Please copy word for word the lines below, everything from the line containing "The width and height of the screenshot is (2235, 1296)." down to the line containing "click(x=135, y=68)", both of those lines included.

- Records for this exercise:
== == ==
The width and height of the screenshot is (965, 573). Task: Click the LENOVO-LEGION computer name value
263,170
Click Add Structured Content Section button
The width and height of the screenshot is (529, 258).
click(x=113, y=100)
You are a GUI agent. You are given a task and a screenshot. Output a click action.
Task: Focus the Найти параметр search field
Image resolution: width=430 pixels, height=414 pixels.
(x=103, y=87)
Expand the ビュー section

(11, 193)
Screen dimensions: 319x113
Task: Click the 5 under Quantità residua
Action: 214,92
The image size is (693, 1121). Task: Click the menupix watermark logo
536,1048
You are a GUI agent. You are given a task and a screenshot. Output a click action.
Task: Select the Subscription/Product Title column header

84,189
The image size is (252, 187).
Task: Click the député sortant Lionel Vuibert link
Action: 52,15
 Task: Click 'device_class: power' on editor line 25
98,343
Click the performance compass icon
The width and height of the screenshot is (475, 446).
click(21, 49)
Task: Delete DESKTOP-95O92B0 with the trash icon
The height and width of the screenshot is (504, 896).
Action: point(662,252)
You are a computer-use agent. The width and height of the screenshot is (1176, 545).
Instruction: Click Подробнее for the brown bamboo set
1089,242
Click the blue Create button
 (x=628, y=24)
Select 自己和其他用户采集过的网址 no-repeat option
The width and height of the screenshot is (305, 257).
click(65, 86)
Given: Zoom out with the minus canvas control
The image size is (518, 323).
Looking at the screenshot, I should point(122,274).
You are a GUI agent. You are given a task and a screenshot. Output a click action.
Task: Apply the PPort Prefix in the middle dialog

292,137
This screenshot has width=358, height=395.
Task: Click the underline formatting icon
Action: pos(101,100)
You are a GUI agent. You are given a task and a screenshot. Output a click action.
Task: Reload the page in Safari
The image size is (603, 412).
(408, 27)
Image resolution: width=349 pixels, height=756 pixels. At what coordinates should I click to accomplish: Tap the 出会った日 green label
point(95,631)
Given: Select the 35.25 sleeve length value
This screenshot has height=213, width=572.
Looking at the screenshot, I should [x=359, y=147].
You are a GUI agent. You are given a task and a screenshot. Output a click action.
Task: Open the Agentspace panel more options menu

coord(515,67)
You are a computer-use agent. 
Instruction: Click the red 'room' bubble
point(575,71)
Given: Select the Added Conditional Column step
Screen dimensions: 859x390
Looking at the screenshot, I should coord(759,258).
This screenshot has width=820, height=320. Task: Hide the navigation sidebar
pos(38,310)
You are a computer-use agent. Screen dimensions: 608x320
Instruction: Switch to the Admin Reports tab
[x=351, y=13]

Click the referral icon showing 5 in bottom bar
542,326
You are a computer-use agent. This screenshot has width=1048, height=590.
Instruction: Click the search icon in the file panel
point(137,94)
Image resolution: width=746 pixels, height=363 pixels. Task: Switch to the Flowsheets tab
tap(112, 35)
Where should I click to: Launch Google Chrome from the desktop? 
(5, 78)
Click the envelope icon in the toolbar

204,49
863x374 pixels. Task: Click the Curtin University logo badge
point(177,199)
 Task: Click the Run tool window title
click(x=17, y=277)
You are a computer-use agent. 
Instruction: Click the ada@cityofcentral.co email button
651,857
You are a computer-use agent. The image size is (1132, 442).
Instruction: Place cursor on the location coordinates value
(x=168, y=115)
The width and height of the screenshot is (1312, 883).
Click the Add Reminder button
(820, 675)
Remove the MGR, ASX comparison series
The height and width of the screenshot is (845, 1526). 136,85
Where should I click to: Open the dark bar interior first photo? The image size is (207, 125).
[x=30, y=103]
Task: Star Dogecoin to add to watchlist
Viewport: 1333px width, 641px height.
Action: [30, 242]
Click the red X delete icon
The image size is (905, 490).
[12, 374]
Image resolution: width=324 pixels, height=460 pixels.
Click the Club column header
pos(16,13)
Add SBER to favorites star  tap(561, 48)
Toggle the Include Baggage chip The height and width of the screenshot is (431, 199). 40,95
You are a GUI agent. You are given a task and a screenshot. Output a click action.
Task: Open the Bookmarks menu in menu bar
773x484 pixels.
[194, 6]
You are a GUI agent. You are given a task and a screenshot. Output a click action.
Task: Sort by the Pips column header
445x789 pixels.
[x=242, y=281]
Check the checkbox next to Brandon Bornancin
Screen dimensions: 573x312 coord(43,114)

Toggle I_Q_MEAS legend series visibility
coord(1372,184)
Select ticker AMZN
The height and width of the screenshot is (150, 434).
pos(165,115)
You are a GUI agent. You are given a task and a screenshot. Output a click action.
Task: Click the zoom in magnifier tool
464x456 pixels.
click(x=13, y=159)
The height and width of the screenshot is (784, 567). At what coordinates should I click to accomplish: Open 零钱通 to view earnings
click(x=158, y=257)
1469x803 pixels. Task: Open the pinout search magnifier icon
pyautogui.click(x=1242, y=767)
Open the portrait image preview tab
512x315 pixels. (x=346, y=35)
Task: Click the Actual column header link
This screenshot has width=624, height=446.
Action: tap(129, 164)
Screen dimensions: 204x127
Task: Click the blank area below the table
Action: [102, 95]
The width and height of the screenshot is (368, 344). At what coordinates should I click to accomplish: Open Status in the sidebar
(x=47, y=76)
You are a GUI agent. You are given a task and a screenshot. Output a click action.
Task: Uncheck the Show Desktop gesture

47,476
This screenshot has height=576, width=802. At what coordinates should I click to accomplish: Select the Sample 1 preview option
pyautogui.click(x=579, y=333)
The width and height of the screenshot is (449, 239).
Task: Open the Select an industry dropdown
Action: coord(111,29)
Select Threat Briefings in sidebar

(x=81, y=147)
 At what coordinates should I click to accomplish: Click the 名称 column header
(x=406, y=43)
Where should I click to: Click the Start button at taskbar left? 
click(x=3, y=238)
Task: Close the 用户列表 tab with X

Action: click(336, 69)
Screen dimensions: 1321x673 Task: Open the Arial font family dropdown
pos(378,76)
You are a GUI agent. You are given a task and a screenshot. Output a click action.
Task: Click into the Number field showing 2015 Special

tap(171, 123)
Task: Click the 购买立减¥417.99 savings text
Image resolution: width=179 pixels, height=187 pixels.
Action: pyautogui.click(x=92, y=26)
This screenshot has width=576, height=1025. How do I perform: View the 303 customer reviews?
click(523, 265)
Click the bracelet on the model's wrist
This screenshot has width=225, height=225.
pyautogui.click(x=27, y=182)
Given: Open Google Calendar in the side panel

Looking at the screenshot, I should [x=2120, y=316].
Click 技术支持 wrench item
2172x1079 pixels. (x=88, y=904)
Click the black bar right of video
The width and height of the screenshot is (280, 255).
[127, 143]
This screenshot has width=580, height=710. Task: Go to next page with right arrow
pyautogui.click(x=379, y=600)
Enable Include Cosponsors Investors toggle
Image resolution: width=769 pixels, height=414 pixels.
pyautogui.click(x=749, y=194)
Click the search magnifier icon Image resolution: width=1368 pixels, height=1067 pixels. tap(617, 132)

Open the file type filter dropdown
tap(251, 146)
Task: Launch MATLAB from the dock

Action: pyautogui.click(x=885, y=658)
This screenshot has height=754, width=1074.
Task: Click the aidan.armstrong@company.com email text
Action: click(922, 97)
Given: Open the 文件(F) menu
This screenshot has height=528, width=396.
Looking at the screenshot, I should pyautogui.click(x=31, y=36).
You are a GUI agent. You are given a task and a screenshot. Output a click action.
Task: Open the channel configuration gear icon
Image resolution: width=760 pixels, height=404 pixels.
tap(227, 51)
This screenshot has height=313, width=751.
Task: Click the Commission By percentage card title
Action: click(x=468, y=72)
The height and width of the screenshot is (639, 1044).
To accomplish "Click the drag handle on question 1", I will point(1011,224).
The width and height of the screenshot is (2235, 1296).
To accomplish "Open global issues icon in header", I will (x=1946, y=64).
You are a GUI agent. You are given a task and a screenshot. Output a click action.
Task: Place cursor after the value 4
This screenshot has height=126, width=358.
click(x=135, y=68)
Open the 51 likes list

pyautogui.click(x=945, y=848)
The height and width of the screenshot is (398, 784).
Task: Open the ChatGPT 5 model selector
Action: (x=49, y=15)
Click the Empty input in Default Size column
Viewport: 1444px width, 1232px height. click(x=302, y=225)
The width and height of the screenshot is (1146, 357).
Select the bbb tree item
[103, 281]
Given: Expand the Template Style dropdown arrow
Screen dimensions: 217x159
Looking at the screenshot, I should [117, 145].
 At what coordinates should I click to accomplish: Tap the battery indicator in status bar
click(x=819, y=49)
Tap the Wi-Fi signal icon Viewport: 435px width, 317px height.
== == ==
- Answer to this exercise:
The width and height of the screenshot is (2235, 1296).
To accomplish "Open global issues icon in header", I will (x=1946, y=64).
You are a GUI agent. You are given a task and a screenshot. Output a click action.
Task: Place cursor after the value 4
This screenshot has height=126, width=358.
click(x=135, y=68)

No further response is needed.